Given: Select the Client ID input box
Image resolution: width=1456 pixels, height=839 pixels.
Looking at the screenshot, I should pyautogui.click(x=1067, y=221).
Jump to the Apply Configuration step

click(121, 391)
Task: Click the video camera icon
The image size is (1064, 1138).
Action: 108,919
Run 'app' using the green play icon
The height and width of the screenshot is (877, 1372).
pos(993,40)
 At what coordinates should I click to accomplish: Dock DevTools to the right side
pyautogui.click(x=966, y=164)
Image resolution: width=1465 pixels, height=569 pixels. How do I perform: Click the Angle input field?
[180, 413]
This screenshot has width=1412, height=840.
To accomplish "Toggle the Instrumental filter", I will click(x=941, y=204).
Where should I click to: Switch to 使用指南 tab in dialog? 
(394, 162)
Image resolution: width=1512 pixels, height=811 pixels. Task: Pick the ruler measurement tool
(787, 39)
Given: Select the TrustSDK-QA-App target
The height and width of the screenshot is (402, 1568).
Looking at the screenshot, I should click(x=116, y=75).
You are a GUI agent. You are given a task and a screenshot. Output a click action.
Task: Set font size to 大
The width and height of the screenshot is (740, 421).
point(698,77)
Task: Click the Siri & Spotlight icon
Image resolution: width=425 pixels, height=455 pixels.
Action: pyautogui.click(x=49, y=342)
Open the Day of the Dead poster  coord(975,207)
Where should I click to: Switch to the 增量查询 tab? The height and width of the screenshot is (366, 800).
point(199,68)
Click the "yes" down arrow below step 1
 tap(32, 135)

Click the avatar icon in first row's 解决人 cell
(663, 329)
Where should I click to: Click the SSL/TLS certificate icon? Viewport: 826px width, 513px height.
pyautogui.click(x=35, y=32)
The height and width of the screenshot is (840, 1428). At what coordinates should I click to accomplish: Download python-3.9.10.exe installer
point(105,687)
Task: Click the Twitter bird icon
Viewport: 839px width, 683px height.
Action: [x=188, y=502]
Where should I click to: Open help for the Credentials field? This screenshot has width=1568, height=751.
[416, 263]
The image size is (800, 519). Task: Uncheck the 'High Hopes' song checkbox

· · ·

Output every line of the data above as a Markdown table with two columns, No. and Text. Number the rows in order and skip blank lines.

| No. | Text |
|---|---|
| 1 | Given: Select the Client ID input box |
| 2 | Image resolution: width=1456 pixels, height=839 pixels. |
| 3 | Looking at the screenshot, I should pyautogui.click(x=1067, y=221). |
| 4 | Jump to the Apply Configuration step |
| 5 | click(121, 391) |
| 6 | Task: Click the video camera icon |
| 7 | The image size is (1064, 1138). |
| 8 | Action: 108,919 |
| 9 | Run 'app' using the green play icon |
| 10 | The height and width of the screenshot is (877, 1372). |
| 11 | pos(993,40) |
| 12 |  At what coordinates should I click to accomplish: Dock DevTools to the right side |
| 13 | pyautogui.click(x=966, y=164) |
| 14 | Image resolution: width=1465 pixels, height=569 pixels. How do I perform: Click the Angle input field? |
| 15 | [180, 413] |
| 16 | This screenshot has width=1412, height=840. |
| 17 | To accomplish "Toggle the Instrumental filter", I will click(x=941, y=204). |
| 18 | Where should I click to: Switch to 使用指南 tab in dialog?  |
| 19 | (394, 162) |
| 20 | Image resolution: width=1512 pixels, height=811 pixels. Task: Pick the ruler measurement tool |
| 21 | (787, 39) |
| 22 | Given: Select the TrustSDK-QA-App target |
| 23 | The height and width of the screenshot is (402, 1568). |
| 24 | Looking at the screenshot, I should click(x=116, y=75). |
| 25 | You are a GUI agent. You are given a task and a screenshot. Output a click action. |
| 26 | Task: Set font size to 大 |
| 27 | The width and height of the screenshot is (740, 421). |
| 28 | point(698,77) |
| 29 | Task: Click the Siri & Spotlight icon |
| 30 | Image resolution: width=425 pixels, height=455 pixels. |
| 31 | Action: pyautogui.click(x=49, y=342) |
| 32 | Open the Day of the Dead poster  coord(975,207) |
| 33 | Where should I click to: Switch to the 增量查询 tab? The height and width of the screenshot is (366, 800). |
| 34 | point(199,68) |
| 35 | Click the "yes" down arrow below step 1 |
| 36 |  tap(32, 135) |
| 37 | Click the avatar icon in first row's 解决人 cell |
| 38 | (663, 329) |
| 39 | Where should I click to: Click the SSL/TLS certificate icon? Viewport: 826px width, 513px height. |
| 40 | pyautogui.click(x=35, y=32) |
| 41 | The height and width of the screenshot is (840, 1428). At what coordinates should I click to accomplish: Download python-3.9.10.exe installer |
| 42 | point(105,687) |
| 43 | Task: Click the Twitter bird icon |
| 44 | Viewport: 839px width, 683px height. |
| 45 | Action: [x=188, y=502] |
| 46 | Where should I click to: Open help for the Credentials field? This screenshot has width=1568, height=751. |
| 47 | [416, 263] |
| 48 | The image size is (800, 519). Task: Uncheck the 'High Hopes' song checkbox |